University of Montana Professor Daniel Reisenfeld is a member of the Cassini research team. Cassini is a NASA-managed probe that studies Saturn. It has been in orbit continuously collecting data since 2004.
One of the instruments on Cassini measures the planet’s magnetosphere – the charged particles, known as plasma, that are trapped in the space surrounding Saturn by its magnetic field. One of Cassini’s past discoveries is that Saturn’s plasma comprises water ions, which are derived from Saturn’s moon Enceladus, which spews water vapors from its Yellowstone-like geysers.

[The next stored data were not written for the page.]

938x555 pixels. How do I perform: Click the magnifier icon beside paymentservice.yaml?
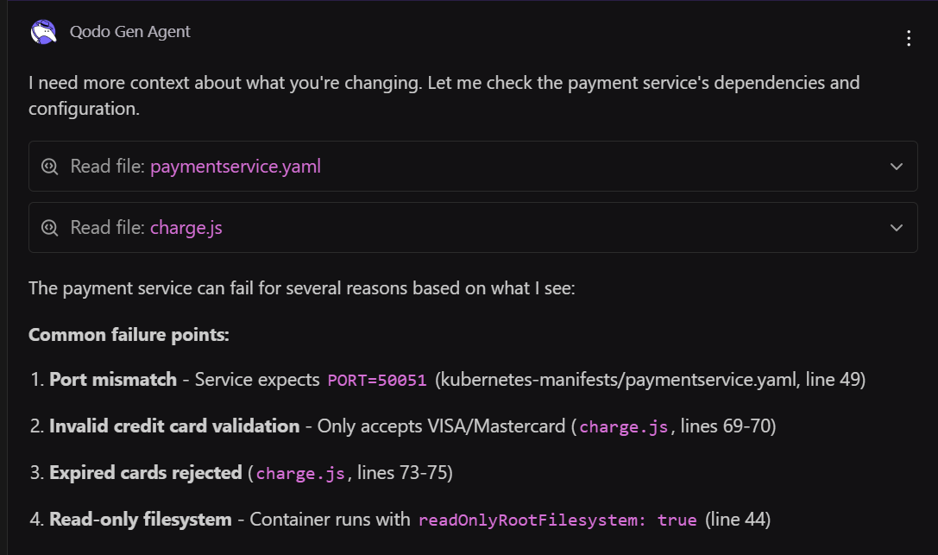point(49,166)
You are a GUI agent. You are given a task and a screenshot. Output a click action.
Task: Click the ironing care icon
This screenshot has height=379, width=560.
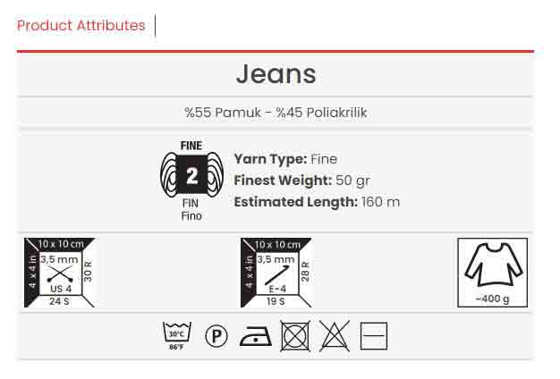(255, 336)
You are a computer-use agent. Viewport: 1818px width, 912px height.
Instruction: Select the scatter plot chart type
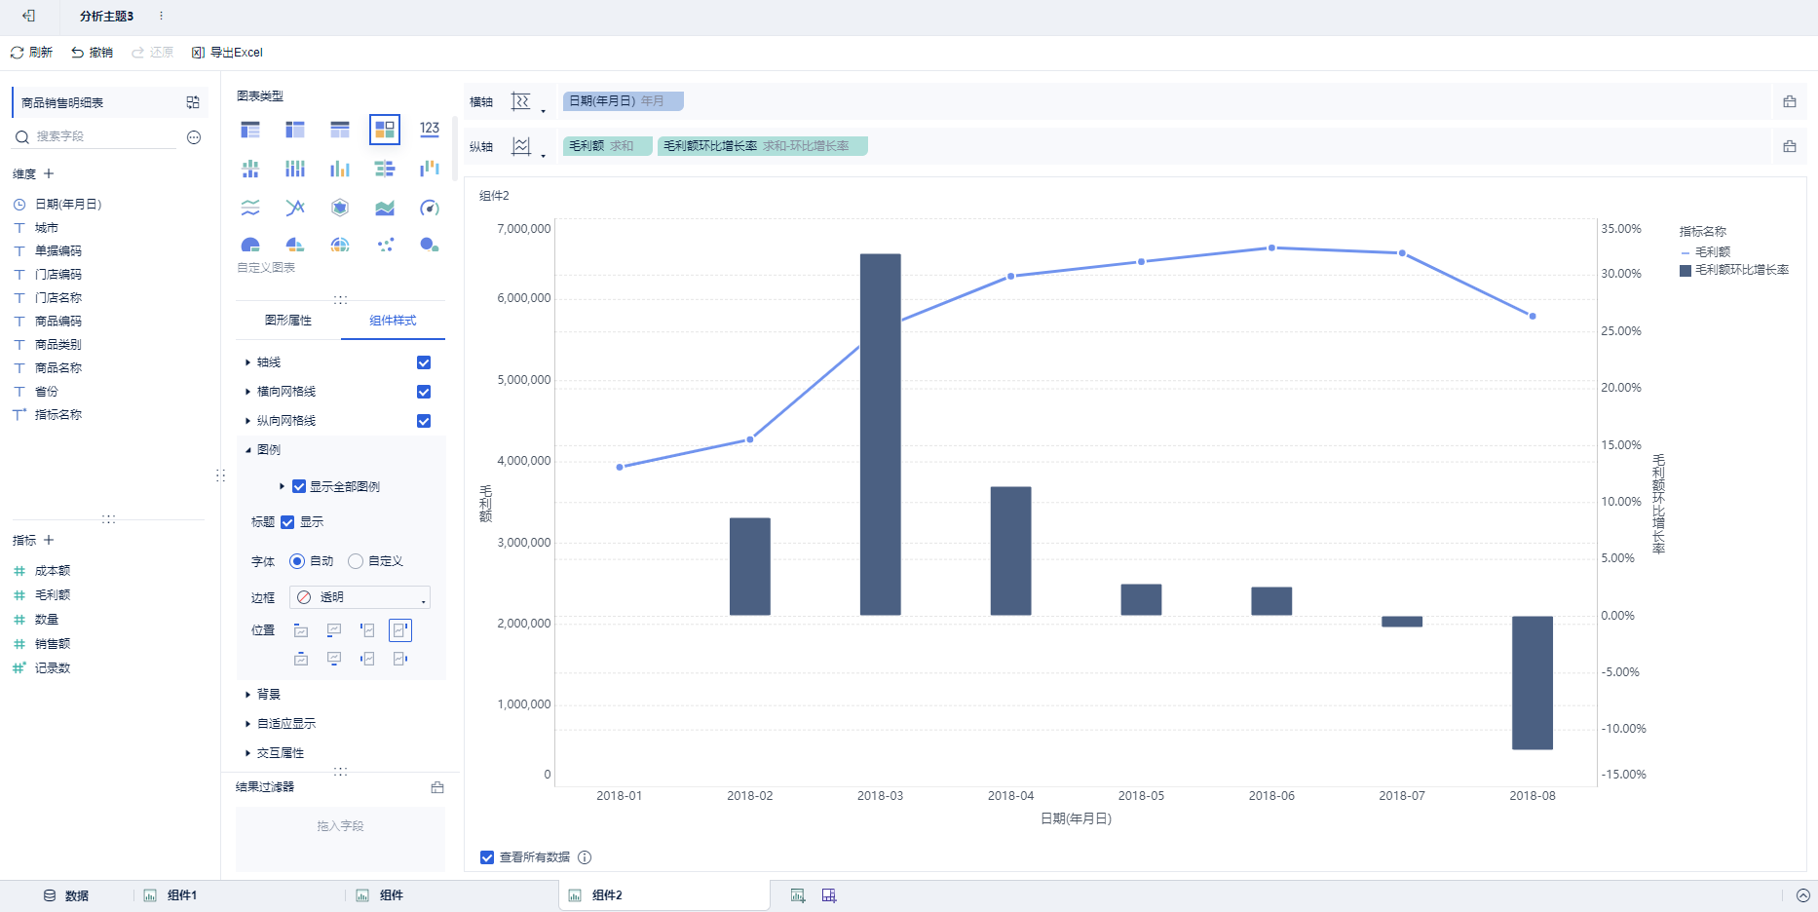[385, 245]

In the paper, the authors explain that the plasma found a place to exhaust out of the magnetosphere at a reconnection point – basically where magnetic fields from one environment disconnect and reconnect with magnetic fields from another environment. In the case of Saturn, researchers discovered the reconnection point was located at the back of the planet, where the magnetotail was connecting with the solar winds’ magnetic field.
Reisenfeld likens the situation to a rotary or a traffic circle.
Saturn is a very rapidly rotating planet. This discovery will help scientists understand the physics of how other rapid rotators such as Jupiter, stars and pulsars expel their materials and the details of how it works.